WHAT IS EXPECTED:
Please write out all of the material below again, with every line and request in place, but raise each coordinate in the answers by 15. Leave the pictures out.

** START GIVEN DATA **

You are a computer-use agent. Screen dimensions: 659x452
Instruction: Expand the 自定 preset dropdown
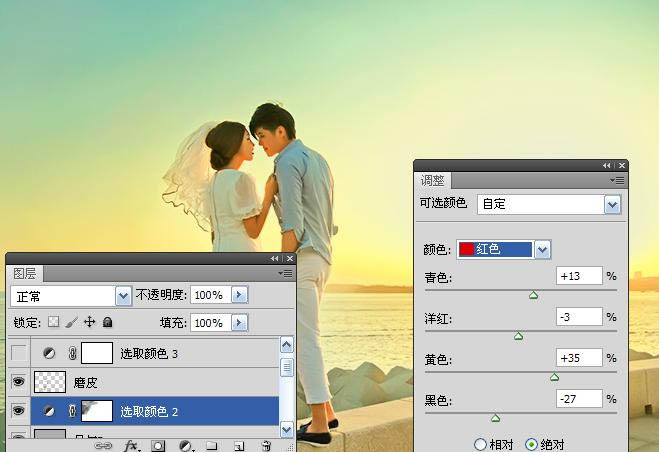pyautogui.click(x=613, y=204)
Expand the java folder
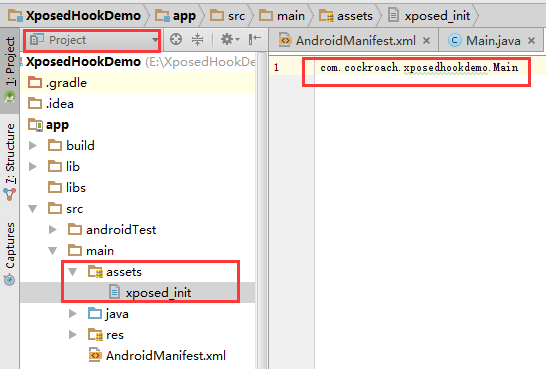 coord(73,314)
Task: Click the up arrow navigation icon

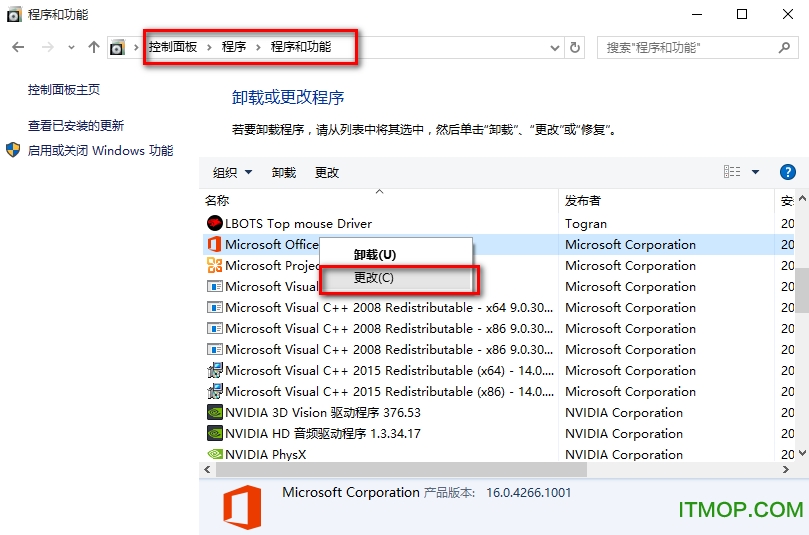Action: point(94,47)
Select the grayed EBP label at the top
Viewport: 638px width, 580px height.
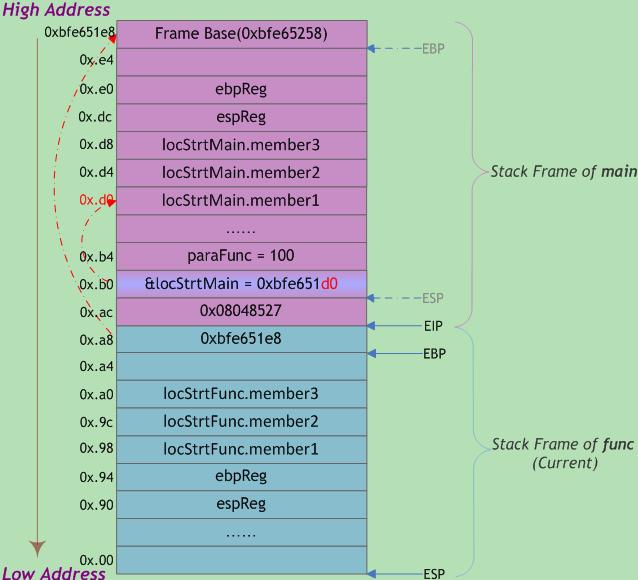[433, 48]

** END GIVEN DATA **

EXERCISE OUTPUT:
You are a computer-use agent. Screen dimensions: 659x452
Instruction: Expand the 自定 preset dropdown
pyautogui.click(x=628, y=219)
Expand the java folder
 coord(88,329)
Task: Click the up arrow navigation icon

Action: point(109,62)
Select the grayed EBP label at the top
Viewport: 638px width, 580px height.
[448, 63]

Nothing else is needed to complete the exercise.